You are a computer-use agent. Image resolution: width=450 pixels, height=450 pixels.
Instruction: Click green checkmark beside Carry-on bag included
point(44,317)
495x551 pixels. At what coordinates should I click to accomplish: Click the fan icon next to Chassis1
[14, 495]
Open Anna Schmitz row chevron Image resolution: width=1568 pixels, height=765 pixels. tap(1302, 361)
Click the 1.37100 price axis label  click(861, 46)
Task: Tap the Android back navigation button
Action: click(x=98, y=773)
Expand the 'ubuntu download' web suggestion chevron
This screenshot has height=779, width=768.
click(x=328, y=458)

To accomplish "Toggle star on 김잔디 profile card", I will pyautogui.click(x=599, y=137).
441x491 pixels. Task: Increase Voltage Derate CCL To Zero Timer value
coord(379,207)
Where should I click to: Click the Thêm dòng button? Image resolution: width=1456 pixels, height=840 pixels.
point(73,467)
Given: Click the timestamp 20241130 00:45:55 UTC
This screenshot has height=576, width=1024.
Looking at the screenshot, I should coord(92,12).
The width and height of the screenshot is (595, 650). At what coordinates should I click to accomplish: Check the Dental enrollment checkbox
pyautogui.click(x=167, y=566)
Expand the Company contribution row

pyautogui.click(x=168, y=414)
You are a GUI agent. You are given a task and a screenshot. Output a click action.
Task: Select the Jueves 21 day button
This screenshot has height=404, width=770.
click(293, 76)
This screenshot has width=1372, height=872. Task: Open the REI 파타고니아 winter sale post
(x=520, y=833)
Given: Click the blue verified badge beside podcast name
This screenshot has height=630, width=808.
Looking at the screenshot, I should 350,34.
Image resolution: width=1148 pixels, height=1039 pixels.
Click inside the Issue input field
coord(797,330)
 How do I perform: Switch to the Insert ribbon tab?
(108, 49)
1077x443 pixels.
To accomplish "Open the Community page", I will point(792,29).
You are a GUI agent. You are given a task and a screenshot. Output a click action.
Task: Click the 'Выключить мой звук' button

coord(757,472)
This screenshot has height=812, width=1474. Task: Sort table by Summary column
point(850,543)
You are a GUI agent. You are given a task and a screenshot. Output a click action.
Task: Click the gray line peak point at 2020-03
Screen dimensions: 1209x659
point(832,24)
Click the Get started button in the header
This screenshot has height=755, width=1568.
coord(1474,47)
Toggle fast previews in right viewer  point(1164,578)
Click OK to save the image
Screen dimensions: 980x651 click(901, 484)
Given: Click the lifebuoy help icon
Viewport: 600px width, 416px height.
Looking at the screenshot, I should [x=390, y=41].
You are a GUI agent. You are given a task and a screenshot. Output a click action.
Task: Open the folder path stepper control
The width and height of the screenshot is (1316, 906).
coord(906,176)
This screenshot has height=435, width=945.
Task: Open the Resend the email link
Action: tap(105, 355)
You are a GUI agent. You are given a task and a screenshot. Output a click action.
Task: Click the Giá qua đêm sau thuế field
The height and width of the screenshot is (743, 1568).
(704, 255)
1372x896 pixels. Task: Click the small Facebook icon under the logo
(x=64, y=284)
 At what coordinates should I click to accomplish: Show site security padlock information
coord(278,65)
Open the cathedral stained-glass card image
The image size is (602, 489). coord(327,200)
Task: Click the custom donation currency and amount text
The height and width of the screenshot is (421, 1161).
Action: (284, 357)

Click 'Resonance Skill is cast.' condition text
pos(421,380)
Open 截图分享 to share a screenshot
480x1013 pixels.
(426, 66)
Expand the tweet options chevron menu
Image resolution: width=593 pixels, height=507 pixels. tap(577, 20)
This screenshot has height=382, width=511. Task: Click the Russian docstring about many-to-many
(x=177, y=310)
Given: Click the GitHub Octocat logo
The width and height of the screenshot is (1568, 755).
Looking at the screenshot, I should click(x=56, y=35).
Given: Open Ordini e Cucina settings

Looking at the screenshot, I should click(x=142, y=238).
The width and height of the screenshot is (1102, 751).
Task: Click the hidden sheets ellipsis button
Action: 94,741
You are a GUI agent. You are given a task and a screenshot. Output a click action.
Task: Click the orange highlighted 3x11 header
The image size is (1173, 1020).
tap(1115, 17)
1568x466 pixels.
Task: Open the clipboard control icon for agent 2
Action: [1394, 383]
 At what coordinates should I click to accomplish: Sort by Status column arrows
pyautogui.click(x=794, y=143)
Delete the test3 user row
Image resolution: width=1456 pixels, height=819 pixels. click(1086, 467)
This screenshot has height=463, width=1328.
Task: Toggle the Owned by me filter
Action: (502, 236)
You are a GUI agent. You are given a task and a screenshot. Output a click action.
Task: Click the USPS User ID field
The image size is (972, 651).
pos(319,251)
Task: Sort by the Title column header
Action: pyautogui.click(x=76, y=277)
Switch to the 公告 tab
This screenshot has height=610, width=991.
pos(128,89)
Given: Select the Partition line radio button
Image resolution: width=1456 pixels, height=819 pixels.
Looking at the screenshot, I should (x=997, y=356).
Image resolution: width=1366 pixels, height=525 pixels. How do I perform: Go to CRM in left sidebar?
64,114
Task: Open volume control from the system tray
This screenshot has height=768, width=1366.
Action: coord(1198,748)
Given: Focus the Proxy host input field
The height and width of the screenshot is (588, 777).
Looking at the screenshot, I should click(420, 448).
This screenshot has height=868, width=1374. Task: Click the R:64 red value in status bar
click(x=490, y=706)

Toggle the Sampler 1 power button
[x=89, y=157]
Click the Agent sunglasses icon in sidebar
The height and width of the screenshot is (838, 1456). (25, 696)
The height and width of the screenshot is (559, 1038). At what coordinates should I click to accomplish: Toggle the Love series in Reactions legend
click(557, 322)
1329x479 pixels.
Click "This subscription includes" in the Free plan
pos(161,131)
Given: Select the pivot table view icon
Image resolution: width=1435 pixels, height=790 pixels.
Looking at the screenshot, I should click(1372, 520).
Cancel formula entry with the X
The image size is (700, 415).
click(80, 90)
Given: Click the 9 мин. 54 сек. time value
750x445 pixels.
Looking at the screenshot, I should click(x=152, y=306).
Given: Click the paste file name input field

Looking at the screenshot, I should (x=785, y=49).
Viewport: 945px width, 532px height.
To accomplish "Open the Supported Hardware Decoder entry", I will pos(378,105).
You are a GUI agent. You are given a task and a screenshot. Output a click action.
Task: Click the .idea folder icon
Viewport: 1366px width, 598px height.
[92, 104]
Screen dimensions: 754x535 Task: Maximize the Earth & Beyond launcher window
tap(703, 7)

-------

STATED PROBLEM:
Please repeat everything in the material from the line containing "Given: Click the blue" down to the line containing "point(850,543)", swapping "Issue" for "Subject" and leaving the rest unchanged.

SOLUTION TO THE EXERCISE:
Given: Click the blue verified badge beside podcast name
This screenshot has height=630, width=808.
Looking at the screenshot, I should 350,34.
Image resolution: width=1148 pixels, height=1039 pixels.
Click inside the Subject input field
coord(797,330)
 How do I perform: Switch to the Insert ribbon tab?
(108, 49)
1077x443 pixels.
To accomplish "Open the Community page", I will point(792,29).
You are a GUI agent. You are given a task and a screenshot. Output a click action.
Task: Click the 'Выключить мой звук' button

coord(757,472)
This screenshot has height=812, width=1474. Task: Sort table by Summary column
point(850,543)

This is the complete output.